A 47-year-old female underwent cardiac repair for tetralogy of Fallot at the age of 12 years. Subsequently, she was asymptomatic on follow-up. Recently, she presented elsewhere with palpitations and presyncope with documented ventricular tachycardia (VT) having left bundle branch block morphology with inferior QRS axis and late precordial transition. She was reported to have cardioverted and referred to our center for electrophysiology study (EP). She underwent EP study which induced clinical VT which was hemodynamically stable and the mechanism of VT was confirmed as re-entry. With the help of three-dimensional mapping system, VT circuit was identified in the posterior right ventricular outflow tract region between the pulmonary valve and upper end of ventricular septal defect patch. Delivery of radiofrequency energy during VT terminated the tachycardia with no further inducible VT despite aggressive pacing protocols.
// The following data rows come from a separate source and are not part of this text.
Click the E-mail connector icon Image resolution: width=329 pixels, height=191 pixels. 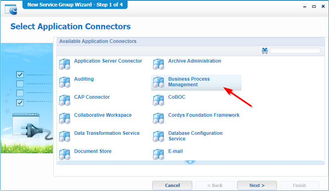coord(158,154)
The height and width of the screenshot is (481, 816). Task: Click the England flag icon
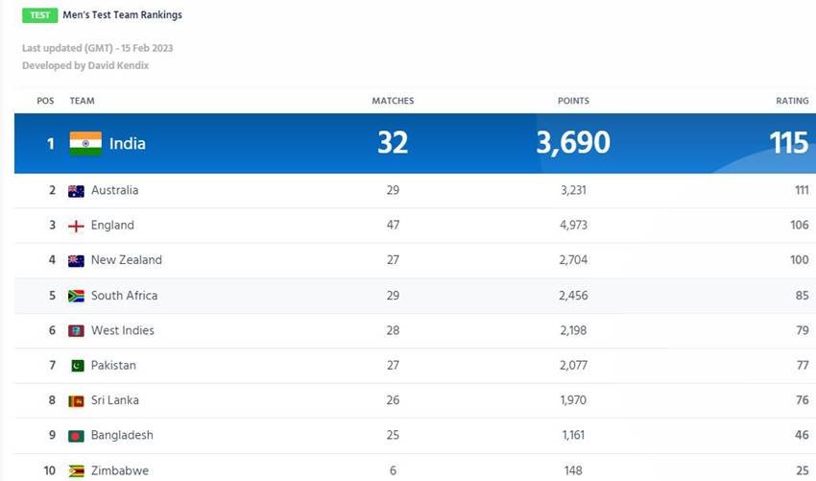tap(77, 226)
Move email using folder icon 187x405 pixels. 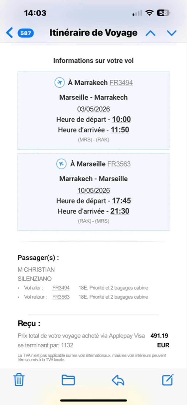click(68, 380)
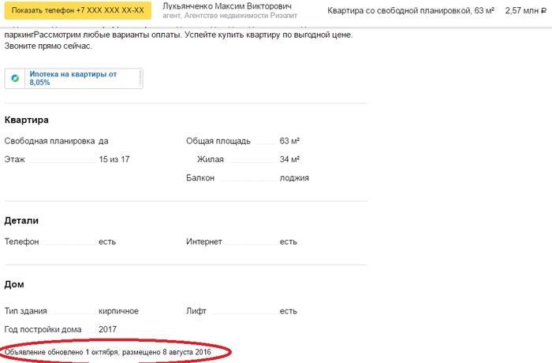The height and width of the screenshot is (363, 552).
Task: Click the round mortgage ad logo icon
Action: [x=15, y=78]

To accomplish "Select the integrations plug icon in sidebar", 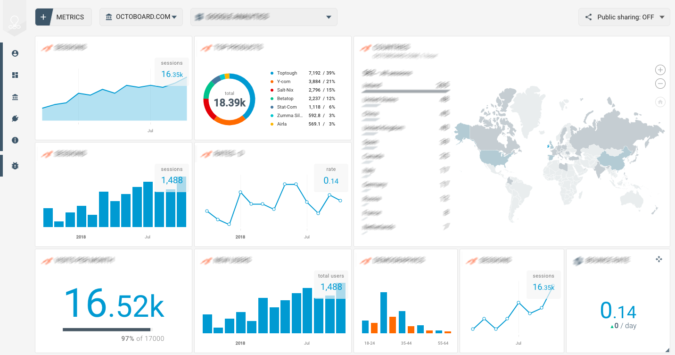I will [15, 118].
Keywords: Catheter ablation, tetralogy of Fallot, ventricular tachycardia

How to cite this article:
Paidi SK, Nair KK, Namboodiri N, Balaguru S, Valaparambil A. Re-entrant ventricular tachycardia in a postoperative case of tetralogy of Fallot – Ablated successfully under the three-dimensional mapping system. Ann Pediatr Card 2021;14:107-12

How to cite this URL:
Paidi SK, Nair KK, Namboodiri N, Balaguru S, Valaparambil A. Re-entrant ventricular tachycardia in a postoperative case of tetralogy of Fallot – Ablated successfully under the three-dimensional mapping system. Ann Pediatr Card [serial online] 2021 [cited 2021 Sep 28];14:107-12. Available from: https://www.annalspc.com/text.asp?2021/14/1/107/301409





   Introduction Top


Tetralogy of Fallot (ToF) is the most common cyanotic congenital heart disease irrespective of age, with an incidence of approximately 10% among all congenital heart diseases.[1],[2] There is the increasing prevalence of repaired TOF among adults because of improved surgical interventions.[1],[2] However, these people are at higher risk for sudden death on long-term follow-up which is related to progressive hemodynamic problems and/or surgical scarring leading to ventricular tachycardia [VT] or ventricular fibrillation which accounts for one third to half of late deaths.[3] VT, in these patients, is usually caused by a macro-re-entrant mechanism although other mechanisms (micro-re-entrant and nonre-entrant mechanisms) are also involved. Re-entry circuits are related to critical isthmuses surrounded by unexcitable structures such as surgical scars, valve annulus, and surgical patches.[4],[5]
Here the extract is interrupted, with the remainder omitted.